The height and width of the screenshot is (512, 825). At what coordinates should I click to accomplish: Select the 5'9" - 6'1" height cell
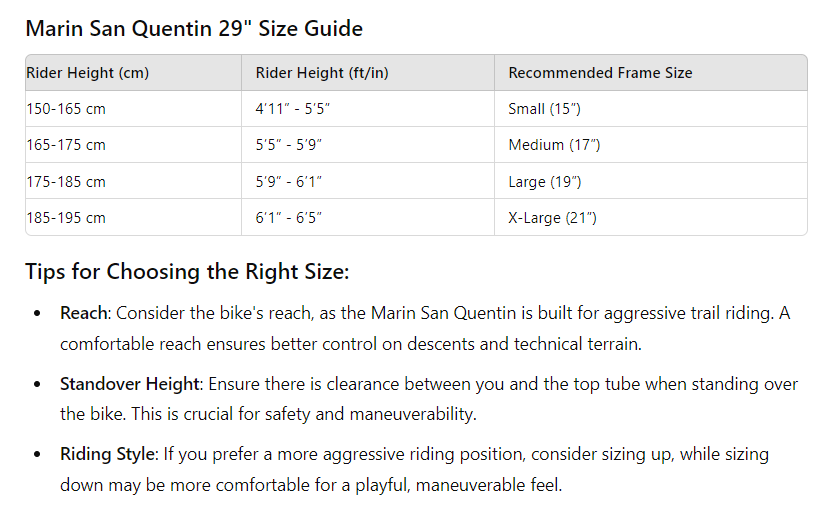click(289, 182)
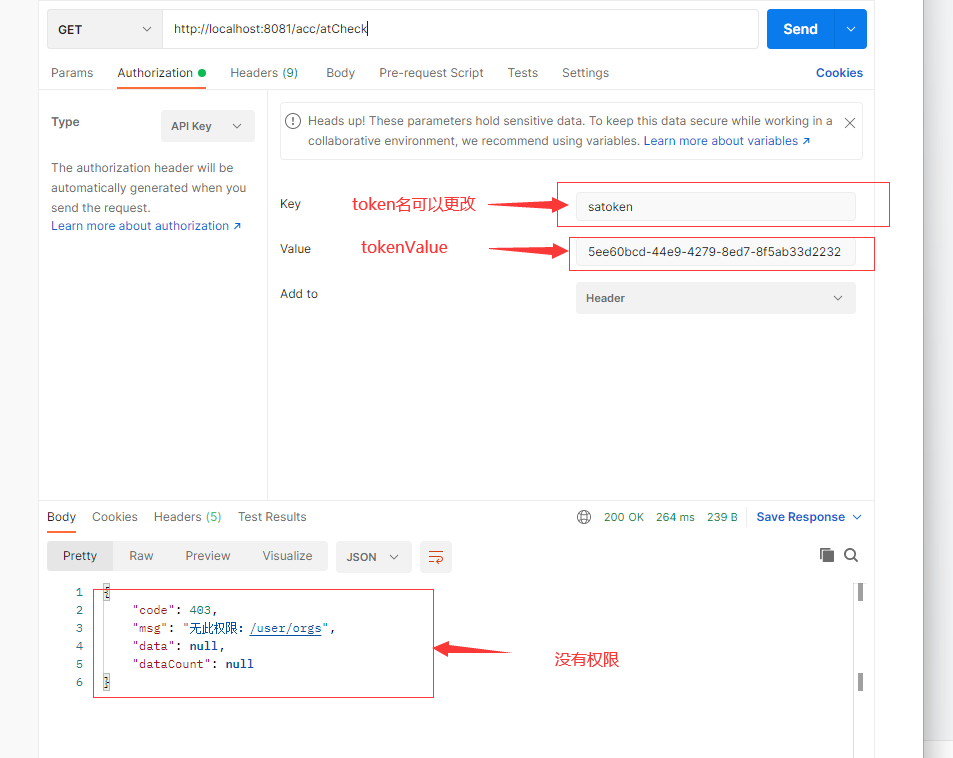Image resolution: width=953 pixels, height=758 pixels.
Task: Switch to the Tests tab
Action: 522,72
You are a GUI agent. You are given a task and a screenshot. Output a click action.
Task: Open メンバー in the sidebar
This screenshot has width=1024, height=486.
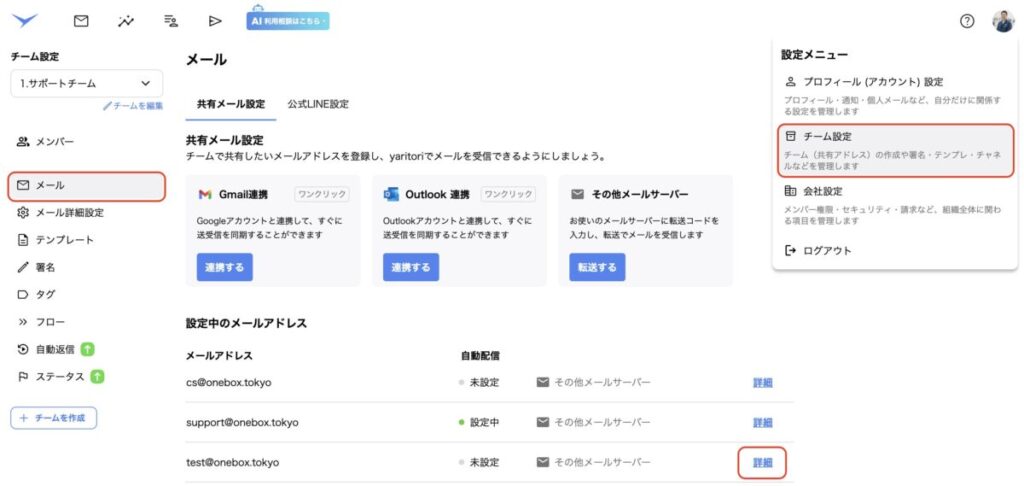click(55, 142)
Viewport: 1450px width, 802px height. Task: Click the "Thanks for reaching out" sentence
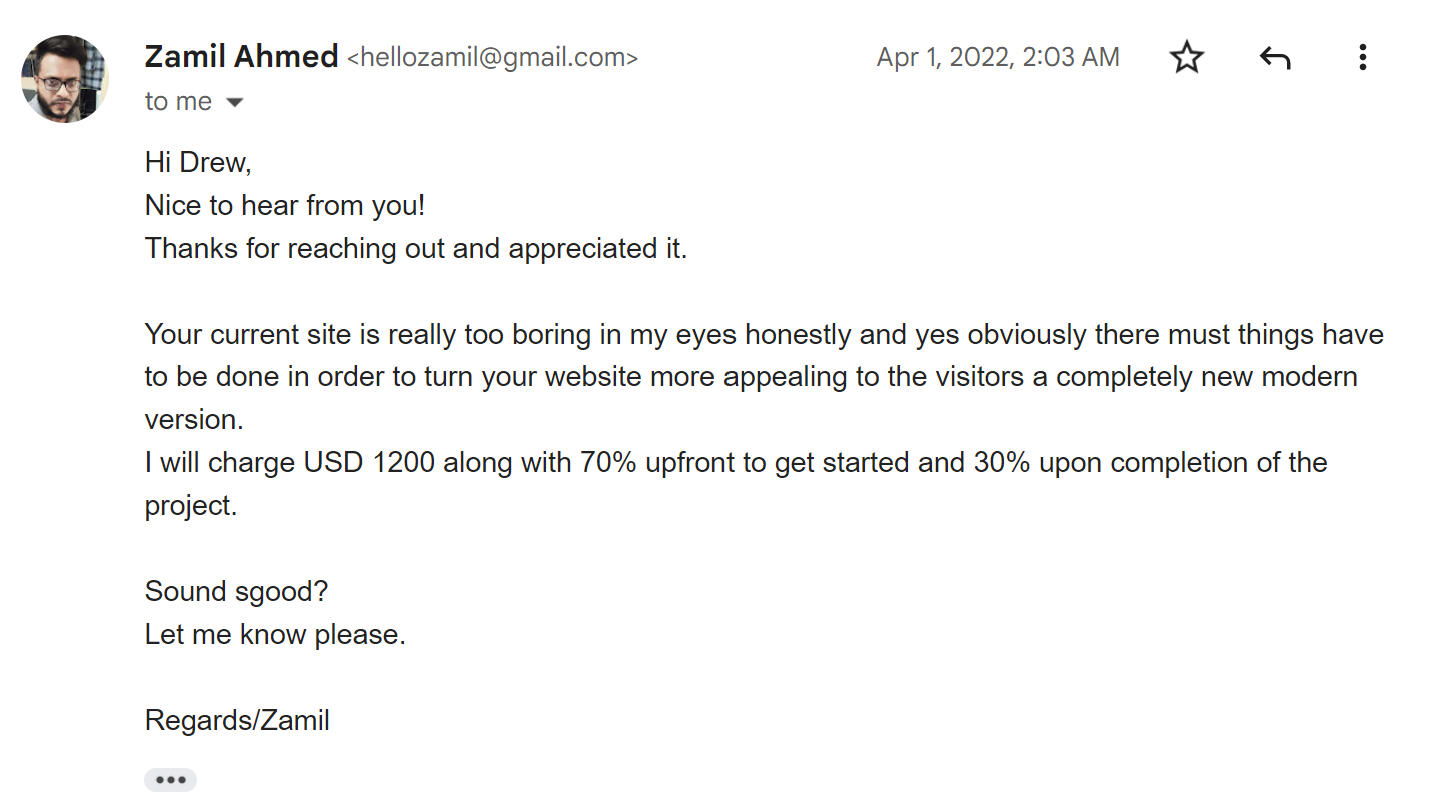415,248
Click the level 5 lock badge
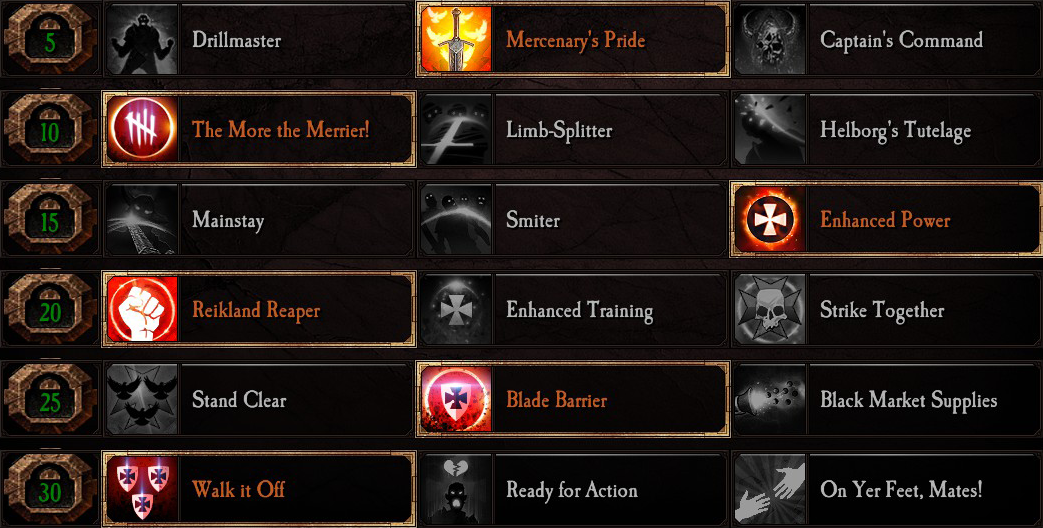The height and width of the screenshot is (528, 1043). (x=50, y=39)
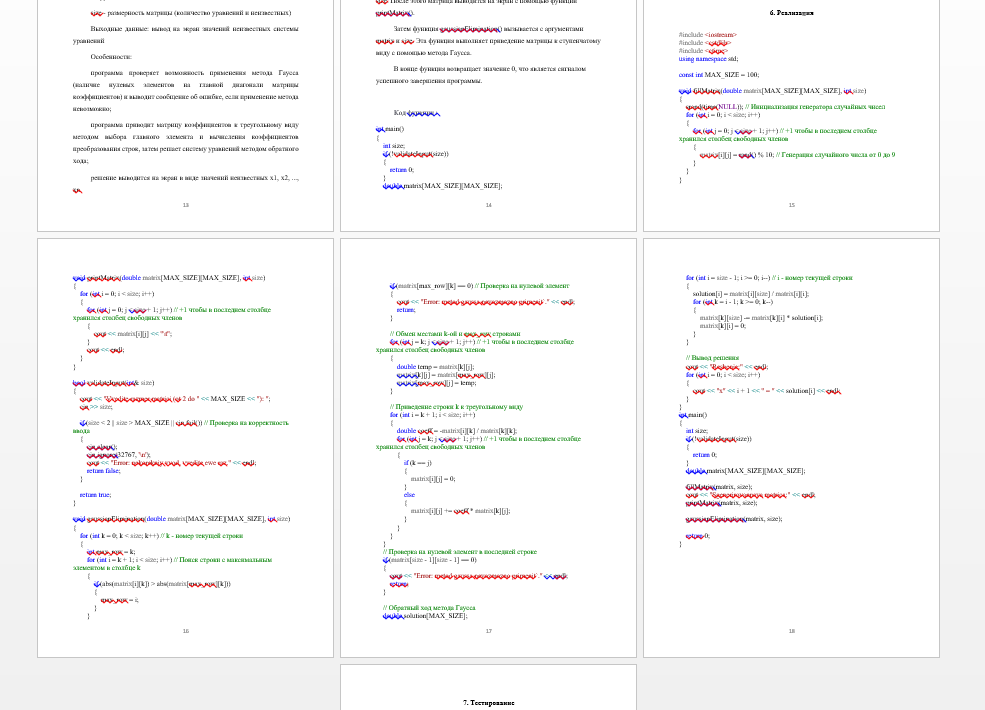This screenshot has width=985, height=710.
Task: Click the "return true;" statement
Action: tap(95, 495)
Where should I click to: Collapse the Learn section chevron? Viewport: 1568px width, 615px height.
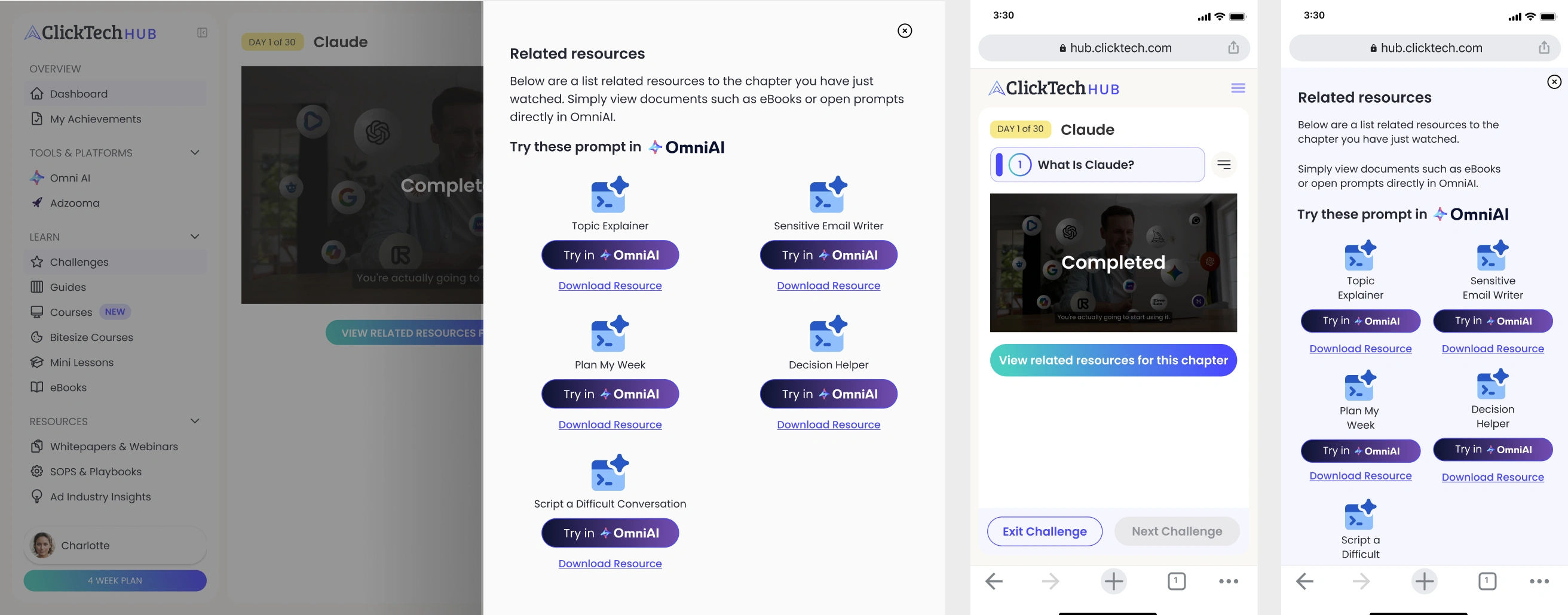[195, 236]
○ ○ ○ ○ ○
■ ACTIVITY:
What you write must match, line for line, the lines from the one with "Where should I" through the last line of the data above, minus the pictures.

■ TASK SOLUTION:
Where should I click to: Collapse the Learn section chevron? Viewport: 1568px width, 615px height.
[195, 236]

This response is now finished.